Reading a .gel_anatella file is a 2 step-process:
oRead a bunch of binary data (typically 1MB) from the Hard Drive and copy into main RAM memory. This takes 90% of the time.
oDe-compress the binary data into usable data. This takes 10% of the time.
This means that the CPU assigned to Section 1 will be idle most of the time (90% of the time), simply waiting from the Hard Drive to complete the “Read” (i.e. the “step 1”.).

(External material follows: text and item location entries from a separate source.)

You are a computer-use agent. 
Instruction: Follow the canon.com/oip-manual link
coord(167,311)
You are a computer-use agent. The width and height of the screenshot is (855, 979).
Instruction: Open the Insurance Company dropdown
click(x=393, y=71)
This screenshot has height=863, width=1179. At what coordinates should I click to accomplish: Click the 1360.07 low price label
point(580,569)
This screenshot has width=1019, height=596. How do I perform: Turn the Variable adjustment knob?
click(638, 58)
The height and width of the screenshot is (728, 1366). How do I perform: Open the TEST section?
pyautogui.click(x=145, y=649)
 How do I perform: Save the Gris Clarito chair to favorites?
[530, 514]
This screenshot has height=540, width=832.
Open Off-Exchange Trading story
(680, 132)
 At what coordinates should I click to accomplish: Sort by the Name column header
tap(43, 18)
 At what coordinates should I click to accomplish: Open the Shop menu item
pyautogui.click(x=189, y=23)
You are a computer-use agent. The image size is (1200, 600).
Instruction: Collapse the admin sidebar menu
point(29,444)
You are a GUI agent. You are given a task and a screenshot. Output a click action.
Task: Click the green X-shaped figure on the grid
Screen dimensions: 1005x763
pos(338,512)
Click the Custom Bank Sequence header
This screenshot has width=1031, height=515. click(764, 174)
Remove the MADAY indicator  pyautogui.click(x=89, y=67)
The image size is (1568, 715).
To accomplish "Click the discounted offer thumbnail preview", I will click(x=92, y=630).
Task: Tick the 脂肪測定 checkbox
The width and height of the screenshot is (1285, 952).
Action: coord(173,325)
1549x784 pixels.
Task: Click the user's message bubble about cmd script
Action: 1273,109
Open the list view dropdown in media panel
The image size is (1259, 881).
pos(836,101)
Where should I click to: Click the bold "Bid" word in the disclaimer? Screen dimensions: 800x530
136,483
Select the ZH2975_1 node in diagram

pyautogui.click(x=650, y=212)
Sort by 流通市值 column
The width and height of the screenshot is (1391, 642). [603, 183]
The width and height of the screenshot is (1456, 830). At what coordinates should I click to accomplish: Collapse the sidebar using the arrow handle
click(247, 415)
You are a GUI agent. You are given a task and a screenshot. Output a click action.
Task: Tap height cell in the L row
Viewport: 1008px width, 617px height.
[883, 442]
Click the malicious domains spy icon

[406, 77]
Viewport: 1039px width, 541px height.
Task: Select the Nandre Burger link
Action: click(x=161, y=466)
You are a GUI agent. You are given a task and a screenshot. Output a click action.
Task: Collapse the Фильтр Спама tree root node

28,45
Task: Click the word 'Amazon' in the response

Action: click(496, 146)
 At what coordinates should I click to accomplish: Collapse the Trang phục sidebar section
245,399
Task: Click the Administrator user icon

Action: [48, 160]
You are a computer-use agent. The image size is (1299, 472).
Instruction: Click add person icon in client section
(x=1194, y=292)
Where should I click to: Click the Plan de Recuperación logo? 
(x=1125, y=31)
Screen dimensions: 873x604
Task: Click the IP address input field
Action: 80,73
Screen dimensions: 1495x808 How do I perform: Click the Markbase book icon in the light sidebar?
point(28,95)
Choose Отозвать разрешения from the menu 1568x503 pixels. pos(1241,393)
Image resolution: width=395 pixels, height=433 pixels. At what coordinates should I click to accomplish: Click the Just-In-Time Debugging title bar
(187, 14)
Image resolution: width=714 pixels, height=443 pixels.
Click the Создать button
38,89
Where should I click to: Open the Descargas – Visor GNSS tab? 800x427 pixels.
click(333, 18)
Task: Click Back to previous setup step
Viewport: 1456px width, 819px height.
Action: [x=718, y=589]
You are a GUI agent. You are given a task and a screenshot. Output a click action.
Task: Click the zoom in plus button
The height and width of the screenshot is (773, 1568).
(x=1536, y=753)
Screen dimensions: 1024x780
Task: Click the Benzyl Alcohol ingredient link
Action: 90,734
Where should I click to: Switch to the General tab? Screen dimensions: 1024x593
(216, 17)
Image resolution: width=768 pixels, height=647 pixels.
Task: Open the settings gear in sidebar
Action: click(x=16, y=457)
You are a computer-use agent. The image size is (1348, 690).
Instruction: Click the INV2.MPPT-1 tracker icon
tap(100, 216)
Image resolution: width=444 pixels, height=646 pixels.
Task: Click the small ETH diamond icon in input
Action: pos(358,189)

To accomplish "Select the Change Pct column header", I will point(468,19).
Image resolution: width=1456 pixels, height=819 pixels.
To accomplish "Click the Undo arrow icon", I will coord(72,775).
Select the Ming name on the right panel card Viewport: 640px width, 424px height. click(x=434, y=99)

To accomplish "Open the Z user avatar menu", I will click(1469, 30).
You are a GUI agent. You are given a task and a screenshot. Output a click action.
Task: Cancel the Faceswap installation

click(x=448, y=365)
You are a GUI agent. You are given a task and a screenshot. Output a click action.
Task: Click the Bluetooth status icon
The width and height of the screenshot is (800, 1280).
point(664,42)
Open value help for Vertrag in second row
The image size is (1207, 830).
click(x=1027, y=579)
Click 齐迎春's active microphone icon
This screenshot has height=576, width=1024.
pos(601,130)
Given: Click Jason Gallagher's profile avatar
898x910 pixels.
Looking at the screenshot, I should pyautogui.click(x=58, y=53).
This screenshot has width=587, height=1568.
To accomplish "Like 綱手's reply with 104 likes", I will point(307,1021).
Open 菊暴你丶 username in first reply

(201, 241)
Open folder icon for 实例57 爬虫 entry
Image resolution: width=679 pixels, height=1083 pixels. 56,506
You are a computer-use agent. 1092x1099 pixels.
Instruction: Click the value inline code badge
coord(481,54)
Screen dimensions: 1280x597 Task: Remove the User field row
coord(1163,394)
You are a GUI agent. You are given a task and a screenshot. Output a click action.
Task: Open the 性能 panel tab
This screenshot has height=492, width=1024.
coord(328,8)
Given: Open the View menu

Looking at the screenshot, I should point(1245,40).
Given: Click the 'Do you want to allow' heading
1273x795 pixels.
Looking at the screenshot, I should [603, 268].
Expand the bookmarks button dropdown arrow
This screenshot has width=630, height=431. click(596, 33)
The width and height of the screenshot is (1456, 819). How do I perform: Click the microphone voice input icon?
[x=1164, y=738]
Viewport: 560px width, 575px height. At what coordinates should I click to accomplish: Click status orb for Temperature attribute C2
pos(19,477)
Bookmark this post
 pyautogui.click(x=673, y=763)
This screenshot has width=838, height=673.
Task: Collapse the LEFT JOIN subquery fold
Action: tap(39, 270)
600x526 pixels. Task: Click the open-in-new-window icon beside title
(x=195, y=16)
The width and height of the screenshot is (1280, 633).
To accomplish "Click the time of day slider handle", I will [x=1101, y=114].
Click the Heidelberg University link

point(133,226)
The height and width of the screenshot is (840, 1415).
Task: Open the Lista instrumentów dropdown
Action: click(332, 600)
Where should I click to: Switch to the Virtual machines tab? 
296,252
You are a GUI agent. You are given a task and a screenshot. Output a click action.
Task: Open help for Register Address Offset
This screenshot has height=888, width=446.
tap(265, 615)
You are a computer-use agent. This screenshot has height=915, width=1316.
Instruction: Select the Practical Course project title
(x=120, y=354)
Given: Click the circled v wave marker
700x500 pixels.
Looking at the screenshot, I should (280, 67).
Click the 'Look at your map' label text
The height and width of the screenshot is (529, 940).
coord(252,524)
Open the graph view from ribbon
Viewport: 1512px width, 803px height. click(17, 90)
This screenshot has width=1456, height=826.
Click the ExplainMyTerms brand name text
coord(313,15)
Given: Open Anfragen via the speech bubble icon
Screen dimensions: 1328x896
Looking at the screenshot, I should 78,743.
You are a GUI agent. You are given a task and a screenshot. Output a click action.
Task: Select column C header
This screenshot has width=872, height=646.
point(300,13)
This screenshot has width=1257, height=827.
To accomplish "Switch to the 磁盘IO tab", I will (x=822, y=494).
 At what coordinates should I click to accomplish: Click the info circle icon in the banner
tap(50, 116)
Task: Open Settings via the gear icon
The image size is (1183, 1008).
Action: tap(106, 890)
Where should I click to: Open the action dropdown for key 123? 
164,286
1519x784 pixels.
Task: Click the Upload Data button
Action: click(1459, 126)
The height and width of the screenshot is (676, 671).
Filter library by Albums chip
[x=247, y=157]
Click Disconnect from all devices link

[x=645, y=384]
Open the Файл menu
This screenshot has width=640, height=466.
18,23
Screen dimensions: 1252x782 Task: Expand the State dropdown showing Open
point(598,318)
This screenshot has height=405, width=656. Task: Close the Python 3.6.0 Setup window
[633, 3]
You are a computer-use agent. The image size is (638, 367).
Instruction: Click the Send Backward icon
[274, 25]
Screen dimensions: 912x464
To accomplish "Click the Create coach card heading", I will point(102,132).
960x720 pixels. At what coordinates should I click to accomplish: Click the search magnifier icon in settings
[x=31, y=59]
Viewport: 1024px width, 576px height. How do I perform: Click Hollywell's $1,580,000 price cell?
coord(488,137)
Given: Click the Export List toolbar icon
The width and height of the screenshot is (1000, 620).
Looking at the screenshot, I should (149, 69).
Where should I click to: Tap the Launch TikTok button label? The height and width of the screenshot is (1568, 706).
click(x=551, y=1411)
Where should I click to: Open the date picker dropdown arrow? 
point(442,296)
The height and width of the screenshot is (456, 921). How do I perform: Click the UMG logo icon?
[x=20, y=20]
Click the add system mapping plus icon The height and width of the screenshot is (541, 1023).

When a CPU is idle, we could use it to execute another section of the graph.
•The only Action included in Section 3 is writing a .gel_anatella file.
Writing a .gel_anatella file is a 2 step-process:
oFill-in an internal memory buffer in RAM with a whole bunch of data (typically 4MB). (5% of the time)
oTell the compression-thread to compress the data (25% of the time) and flush the data on the hard-drive (i.e. copy the data from main RAM memory to hard drive)(70% of the time).
This means that the CPU assigned to Section 3 will be idle most of the time (70% of the time), simply waiting from the Hard Drive to complete the “Write” (i.e. the “step 2”.). When a CPU is idle, we could use it to execute another section of the graph.
Knowing that the CPU’s assigned to section 1 & 3 will be idle most of the time, we can re-assign these 2 CPU’s to section 2: We finally obtain:
The above graph is optimal for a 8-cores CPU (because it exactly uses 8 CPU’s).